What is required | Starting at the first line of the records below, transcribe each line exactly, ending with the line that contains "This screenshot has height=525, width=1080.".

Entries supplied |
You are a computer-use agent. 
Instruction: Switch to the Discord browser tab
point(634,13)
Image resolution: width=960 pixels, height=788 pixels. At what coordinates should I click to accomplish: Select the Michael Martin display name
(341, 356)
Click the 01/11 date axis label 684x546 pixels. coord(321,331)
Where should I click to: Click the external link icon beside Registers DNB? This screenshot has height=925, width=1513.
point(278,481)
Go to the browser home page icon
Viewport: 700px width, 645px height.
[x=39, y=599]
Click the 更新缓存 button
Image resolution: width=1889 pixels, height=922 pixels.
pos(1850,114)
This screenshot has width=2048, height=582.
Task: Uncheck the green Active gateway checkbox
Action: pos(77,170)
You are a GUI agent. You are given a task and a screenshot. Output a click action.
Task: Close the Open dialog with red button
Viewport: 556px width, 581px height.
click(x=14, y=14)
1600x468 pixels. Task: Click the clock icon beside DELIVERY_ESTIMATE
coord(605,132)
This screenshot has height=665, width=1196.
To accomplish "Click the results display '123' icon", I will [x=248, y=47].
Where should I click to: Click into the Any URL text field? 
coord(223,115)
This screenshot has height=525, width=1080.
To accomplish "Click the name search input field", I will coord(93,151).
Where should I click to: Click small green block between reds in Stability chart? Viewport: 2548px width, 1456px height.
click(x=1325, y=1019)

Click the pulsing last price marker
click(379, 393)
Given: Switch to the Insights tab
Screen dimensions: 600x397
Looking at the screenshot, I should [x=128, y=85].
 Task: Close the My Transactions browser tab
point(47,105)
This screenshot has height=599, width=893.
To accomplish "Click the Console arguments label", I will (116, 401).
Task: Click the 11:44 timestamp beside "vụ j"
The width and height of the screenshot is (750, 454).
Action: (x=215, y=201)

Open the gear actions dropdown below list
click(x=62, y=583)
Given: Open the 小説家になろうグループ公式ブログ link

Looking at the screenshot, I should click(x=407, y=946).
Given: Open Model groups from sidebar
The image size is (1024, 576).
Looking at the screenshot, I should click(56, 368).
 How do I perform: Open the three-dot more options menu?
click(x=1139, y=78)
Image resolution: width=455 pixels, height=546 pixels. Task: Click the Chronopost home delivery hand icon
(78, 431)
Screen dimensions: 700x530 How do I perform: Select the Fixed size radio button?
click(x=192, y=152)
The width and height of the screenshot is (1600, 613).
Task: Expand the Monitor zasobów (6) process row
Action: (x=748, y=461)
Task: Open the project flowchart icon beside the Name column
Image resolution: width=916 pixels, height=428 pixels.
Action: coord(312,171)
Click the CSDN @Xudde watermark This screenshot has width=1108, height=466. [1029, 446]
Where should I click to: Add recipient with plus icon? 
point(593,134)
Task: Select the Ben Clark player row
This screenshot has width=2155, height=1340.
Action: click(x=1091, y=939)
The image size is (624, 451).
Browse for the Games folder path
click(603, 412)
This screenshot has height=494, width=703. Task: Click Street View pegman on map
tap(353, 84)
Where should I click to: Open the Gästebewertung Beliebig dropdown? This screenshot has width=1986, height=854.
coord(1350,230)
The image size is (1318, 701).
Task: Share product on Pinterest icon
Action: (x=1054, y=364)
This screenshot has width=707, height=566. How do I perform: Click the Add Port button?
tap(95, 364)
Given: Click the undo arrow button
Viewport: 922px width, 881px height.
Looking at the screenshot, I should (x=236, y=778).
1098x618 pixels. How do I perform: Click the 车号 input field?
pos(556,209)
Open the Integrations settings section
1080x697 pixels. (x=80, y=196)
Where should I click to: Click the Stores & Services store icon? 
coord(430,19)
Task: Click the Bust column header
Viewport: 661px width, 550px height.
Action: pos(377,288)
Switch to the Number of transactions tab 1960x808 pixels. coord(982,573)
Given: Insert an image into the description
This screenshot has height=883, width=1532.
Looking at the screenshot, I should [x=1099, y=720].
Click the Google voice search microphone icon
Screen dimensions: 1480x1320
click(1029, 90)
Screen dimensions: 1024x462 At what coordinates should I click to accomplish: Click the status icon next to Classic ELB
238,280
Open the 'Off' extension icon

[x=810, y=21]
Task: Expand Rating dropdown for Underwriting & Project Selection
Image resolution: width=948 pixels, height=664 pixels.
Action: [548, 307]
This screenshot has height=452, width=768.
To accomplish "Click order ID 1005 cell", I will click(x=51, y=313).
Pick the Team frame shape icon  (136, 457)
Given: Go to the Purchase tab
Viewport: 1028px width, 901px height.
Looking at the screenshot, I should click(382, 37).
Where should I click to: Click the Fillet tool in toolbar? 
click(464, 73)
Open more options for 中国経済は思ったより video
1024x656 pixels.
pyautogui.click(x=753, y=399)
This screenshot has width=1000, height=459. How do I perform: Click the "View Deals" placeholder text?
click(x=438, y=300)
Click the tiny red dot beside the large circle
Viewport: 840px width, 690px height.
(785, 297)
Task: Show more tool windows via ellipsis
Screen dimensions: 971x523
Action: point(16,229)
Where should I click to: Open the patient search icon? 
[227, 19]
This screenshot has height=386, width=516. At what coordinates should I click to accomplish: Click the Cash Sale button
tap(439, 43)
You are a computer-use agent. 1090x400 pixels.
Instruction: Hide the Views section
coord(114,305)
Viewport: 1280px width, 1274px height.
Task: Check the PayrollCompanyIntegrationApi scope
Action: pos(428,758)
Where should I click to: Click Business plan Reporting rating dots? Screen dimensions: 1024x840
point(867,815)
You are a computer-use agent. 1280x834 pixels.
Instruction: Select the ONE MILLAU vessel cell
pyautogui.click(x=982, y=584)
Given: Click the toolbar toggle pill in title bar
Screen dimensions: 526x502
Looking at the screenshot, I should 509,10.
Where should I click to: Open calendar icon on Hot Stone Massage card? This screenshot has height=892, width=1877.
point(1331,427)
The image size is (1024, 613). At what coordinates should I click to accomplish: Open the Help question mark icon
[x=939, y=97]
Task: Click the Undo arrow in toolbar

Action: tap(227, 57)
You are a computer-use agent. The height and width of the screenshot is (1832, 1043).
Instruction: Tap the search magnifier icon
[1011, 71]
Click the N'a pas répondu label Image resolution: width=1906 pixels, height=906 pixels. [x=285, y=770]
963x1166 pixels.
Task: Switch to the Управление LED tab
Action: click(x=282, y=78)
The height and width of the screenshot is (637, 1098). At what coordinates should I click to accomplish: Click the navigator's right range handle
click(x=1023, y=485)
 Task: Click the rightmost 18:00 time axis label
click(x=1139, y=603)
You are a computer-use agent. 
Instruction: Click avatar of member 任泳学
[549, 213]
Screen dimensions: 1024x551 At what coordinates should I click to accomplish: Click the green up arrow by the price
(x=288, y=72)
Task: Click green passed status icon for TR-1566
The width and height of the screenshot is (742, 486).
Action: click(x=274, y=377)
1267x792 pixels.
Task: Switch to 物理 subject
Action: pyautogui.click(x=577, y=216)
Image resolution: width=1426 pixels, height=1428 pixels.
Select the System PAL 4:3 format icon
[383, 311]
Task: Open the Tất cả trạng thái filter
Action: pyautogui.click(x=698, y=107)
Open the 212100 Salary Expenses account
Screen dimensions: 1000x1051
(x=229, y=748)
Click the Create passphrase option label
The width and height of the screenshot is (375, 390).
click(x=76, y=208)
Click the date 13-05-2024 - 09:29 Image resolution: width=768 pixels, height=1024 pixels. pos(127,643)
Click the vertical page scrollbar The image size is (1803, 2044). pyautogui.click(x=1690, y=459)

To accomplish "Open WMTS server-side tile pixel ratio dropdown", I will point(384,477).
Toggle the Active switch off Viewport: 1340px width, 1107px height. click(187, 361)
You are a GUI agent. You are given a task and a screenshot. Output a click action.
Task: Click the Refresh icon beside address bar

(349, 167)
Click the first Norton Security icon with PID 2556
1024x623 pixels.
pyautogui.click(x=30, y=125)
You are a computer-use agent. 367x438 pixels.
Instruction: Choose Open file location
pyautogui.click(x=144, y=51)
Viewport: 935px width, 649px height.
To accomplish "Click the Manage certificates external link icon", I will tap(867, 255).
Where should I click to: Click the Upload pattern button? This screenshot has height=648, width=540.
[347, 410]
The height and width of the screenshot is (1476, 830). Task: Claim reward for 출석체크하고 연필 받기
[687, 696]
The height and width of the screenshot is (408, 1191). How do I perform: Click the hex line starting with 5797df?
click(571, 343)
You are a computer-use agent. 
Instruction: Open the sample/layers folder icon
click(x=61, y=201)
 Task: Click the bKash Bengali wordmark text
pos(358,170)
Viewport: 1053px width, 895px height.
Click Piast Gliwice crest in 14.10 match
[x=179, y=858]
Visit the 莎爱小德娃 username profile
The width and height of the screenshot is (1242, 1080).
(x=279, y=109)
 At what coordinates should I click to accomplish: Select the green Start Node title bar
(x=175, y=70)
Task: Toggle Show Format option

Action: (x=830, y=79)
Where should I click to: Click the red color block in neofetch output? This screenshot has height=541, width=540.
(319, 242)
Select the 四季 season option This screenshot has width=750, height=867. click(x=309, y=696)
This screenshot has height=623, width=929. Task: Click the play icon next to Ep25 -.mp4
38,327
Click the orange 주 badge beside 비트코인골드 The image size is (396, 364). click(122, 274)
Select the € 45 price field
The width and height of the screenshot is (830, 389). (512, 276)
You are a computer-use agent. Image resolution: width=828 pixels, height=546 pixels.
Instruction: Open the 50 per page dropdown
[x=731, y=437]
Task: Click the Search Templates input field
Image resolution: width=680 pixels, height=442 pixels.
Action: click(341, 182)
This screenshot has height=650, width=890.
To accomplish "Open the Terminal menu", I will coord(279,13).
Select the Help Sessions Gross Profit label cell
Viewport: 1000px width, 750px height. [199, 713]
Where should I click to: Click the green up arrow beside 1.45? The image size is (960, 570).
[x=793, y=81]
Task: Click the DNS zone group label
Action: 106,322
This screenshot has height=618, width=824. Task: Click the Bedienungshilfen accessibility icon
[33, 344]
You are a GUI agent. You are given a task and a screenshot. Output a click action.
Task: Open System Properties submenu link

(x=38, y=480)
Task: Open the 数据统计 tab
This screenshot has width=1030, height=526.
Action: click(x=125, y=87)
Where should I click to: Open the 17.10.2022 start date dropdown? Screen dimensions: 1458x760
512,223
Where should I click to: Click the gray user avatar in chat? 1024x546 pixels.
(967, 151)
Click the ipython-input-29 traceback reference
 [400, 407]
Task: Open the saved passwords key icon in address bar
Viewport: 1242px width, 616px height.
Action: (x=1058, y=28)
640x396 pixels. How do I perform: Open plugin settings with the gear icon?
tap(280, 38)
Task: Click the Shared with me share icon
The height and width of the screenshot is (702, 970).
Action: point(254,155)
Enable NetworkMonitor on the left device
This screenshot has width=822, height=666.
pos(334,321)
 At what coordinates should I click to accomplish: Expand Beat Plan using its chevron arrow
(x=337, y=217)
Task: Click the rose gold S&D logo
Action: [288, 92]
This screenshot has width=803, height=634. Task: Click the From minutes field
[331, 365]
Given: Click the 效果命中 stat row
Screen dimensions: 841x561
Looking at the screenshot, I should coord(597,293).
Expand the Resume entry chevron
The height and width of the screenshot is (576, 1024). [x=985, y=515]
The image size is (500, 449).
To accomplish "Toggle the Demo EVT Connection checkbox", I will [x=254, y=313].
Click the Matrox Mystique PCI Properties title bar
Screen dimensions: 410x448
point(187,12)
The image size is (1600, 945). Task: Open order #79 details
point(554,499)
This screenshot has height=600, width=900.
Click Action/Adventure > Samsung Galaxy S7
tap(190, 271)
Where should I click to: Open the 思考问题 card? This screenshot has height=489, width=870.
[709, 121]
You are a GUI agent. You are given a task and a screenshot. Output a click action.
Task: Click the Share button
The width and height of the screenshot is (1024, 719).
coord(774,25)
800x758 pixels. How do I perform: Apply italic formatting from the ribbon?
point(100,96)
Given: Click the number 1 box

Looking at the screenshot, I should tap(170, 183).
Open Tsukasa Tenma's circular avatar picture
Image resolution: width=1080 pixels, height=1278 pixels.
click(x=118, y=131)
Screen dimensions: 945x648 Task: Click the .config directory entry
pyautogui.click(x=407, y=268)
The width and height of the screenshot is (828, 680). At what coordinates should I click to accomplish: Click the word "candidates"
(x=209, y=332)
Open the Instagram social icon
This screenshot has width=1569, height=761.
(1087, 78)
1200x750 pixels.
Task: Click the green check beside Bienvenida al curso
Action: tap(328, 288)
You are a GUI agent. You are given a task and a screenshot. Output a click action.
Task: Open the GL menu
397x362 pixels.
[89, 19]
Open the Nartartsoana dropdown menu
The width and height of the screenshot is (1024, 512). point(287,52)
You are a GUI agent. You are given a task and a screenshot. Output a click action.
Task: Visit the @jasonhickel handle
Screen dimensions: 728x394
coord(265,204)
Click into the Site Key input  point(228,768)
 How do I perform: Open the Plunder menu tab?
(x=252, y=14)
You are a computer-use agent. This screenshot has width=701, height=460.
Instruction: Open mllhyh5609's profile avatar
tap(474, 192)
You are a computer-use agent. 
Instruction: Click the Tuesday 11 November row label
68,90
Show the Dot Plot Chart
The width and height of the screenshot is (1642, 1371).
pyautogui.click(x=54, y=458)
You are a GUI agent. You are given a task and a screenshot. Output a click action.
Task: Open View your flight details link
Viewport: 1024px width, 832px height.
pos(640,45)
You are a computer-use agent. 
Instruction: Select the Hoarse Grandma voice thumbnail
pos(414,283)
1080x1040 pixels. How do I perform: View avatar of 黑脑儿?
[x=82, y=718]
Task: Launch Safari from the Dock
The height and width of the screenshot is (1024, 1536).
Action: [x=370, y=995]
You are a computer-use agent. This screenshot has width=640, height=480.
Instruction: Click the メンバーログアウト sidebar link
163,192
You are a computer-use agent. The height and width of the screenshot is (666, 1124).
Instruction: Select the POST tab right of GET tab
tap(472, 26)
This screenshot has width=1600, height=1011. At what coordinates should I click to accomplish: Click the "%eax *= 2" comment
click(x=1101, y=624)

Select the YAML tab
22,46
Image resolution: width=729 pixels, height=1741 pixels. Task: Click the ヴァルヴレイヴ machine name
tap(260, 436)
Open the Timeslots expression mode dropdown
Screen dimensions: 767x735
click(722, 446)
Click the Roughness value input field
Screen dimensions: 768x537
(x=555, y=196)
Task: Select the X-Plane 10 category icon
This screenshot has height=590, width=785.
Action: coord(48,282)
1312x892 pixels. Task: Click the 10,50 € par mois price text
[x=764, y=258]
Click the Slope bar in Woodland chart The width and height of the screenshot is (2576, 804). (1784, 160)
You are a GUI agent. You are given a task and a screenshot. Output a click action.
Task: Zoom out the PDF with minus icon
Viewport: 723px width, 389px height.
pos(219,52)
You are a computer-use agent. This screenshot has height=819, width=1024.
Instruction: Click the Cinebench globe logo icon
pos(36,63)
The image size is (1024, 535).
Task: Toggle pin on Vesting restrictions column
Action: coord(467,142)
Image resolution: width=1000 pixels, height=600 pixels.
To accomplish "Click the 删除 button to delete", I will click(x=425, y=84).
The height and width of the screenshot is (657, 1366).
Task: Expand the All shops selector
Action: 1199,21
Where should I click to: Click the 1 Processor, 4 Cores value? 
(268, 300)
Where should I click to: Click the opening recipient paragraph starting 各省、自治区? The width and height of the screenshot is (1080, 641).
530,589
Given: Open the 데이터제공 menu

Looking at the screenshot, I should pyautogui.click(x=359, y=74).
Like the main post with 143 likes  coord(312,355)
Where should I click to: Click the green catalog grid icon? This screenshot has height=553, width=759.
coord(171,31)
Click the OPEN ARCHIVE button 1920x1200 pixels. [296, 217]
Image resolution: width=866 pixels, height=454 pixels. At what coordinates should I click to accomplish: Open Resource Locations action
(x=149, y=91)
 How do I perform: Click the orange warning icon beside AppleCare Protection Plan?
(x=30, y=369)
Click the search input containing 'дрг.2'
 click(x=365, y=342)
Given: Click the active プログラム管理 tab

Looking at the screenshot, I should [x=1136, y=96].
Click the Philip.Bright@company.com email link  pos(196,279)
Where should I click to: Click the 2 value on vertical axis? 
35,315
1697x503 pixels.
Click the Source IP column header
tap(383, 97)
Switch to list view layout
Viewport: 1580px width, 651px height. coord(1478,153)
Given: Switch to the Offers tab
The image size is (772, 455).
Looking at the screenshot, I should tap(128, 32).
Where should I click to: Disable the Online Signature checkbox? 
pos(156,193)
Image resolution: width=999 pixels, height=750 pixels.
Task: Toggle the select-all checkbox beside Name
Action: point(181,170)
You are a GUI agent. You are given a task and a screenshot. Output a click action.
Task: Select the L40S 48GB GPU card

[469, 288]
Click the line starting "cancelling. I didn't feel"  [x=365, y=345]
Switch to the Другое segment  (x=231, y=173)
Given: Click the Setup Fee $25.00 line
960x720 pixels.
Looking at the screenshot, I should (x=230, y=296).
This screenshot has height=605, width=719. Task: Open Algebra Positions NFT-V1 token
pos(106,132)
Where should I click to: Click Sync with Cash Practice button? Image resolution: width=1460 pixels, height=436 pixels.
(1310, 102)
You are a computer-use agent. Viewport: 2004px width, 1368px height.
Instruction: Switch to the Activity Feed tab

Exercise solution |
You are a computer-use agent. 
Instruction: Switch to the Discord browser tab
point(634,13)
Image resolution: width=960 pixels, height=788 pixels. At what coordinates should I click to accomplish: Select the Michael Martin display name
(341, 356)
Click the 01/11 date axis label 684x546 pixels. coord(321,331)
Where should I click to: Click the external link icon beside Registers DNB? This screenshot has height=925, width=1513.
point(278,481)
Go to the browser home page icon
Viewport: 700px width, 645px height.
[x=39, y=599]
Click the 更新缓存 button
Image resolution: width=1889 pixels, height=922 pixels.
pos(1850,114)
This screenshot has width=2048, height=582.
Task: Uncheck the green Active gateway checkbox
Action: pos(77,170)
You are a GUI agent. You are given a task and a screenshot. Output a click action.
Task: Close the Open dialog with red button
Viewport: 556px width, 581px height.
click(x=14, y=14)
1600x468 pixels. Task: Click the clock icon beside DELIVERY_ESTIMATE
coord(605,132)
This screenshot has height=665, width=1196.
To accomplish "Click the results display '123' icon", I will [x=248, y=47].
Where should I click to: Click into the Any URL text field? 
coord(223,115)
This screenshot has height=525, width=1080.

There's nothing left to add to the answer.